-- Excerpt provided start --

On one of these occasions, she reminded me forcibly of an asshole I knew in fourth grade who used to call a biracial friend of mine “nigger,” “zebra” and “Oreo,” as we rode the bus to school, looking around quickly after each insult to gauge the other kids' reaction to his bons mot. 

It was at that moment that my Mauroisian moment hit me like a ton of bricks. In one second, I got Ann Coulter. I understood her completely, right down to what I’m certain are the cracked and leathery soles of her greyhound-like feet. At that second, I could read her whole history and psychology like a book.

I don’t know anyone who knew her in her youth, so I’ll probably never get confirmation of my hypothesis, but I don’t really need it. Even if I were proven wrong about her, it wouldn’t do any good. Much as a religious zealot, confronted with unassailable evidence that his faith is malarkey, digs in his heels and continues to keep the faith, so would I. The following is purely hypothetical, but I’m sure as shootin’ that I’m right. But you judge for yourself.

Ann then, as a high school student at New Canaan High School.

-- Excerpt provided end --
-- Source excerpt start --

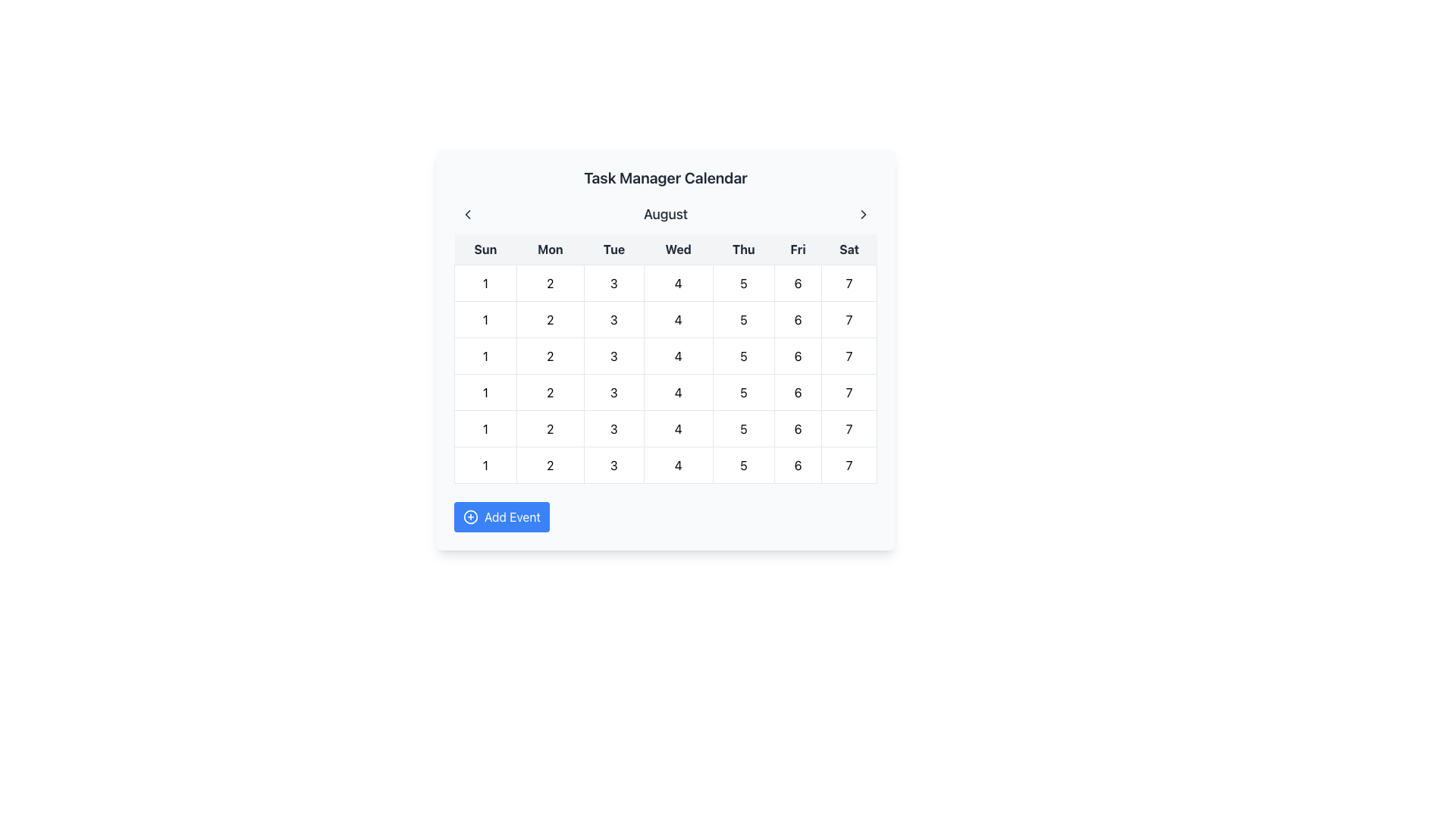 The width and height of the screenshot is (1456, 819). What do you see at coordinates (743, 283) in the screenshot?
I see `the calendar day display showing the number '5', which represents the 5th day of the month under the 'Thu' column` at bounding box center [743, 283].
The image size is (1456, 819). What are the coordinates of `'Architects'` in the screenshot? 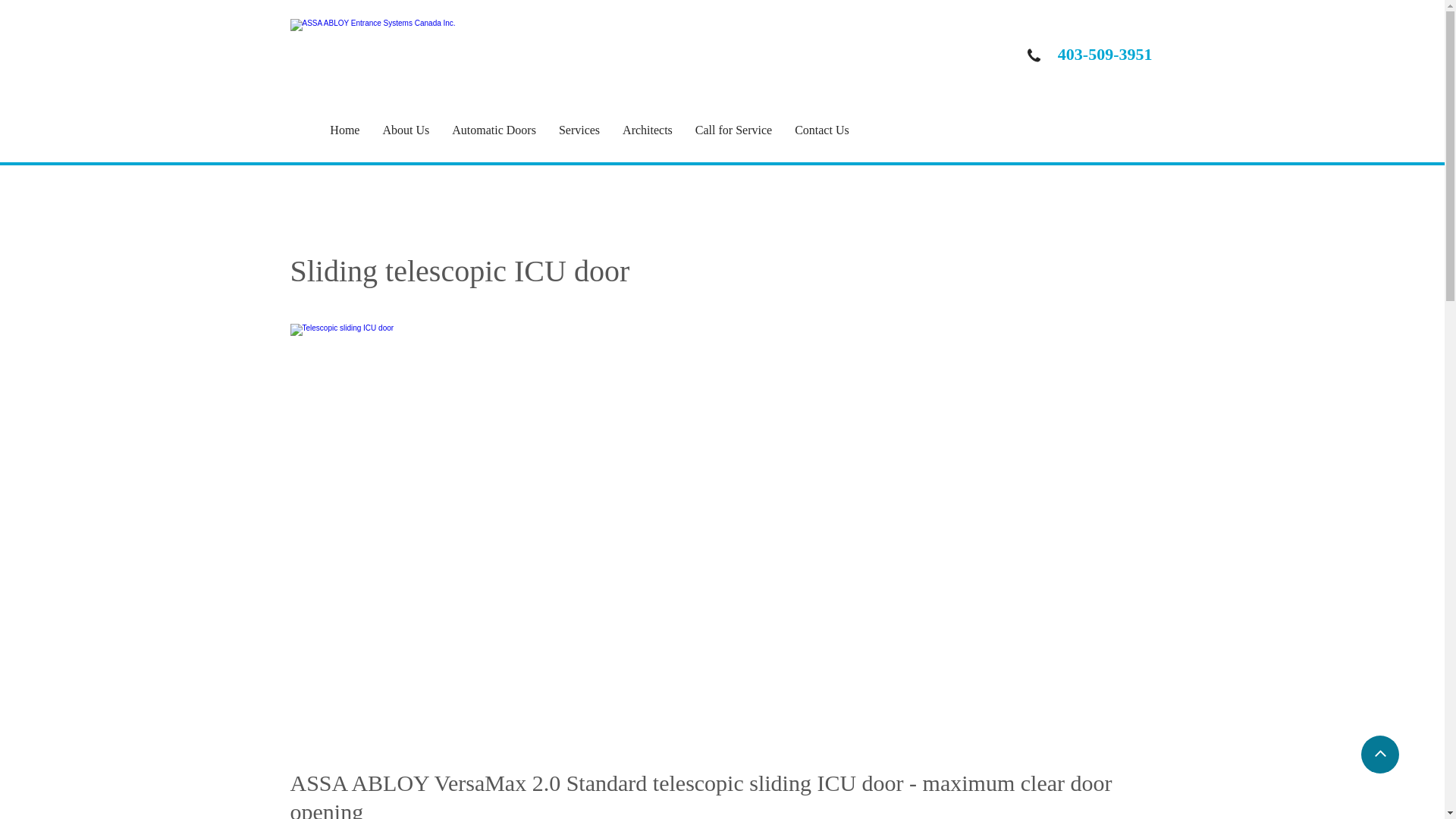 It's located at (658, 130).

-- Source excerpt end --

- **Written tasks**
1. Using the excerpt about Ann Coulter, decide whether each statement agrees with it. Answer yes or no for each, and quote the deciding words.
(a) The writer expects never to get confirmation of the hypothesis about her.
(b) The writer says that being proven wrong about her would change the writer's view.
(c) The final line places Ann at New Canaan High School.
2. Rewrite the part of the excerpt about Ann Coulter that opens with "It was at that" and closes with "like a book.", replacing "ton of bricks" with "freight train".

- **The replies**
1.
(a) Yes: "so I’ll probably never get confirmation of my hypothesis"
(b) No: "Even if I were proven wrong about her, it wouldn’t do any good."
(c) Yes: "as a high school student at New Canaan High School"

2.
It was at that moment that my Mauroisian moment hit me like a freight train. In one second, I got Ann Coulter. I understood her completely, right down to what I’m certain are the cracked and leathery soles of her greyhound-like feet. At that second, I could read her whole history and psychology like a book.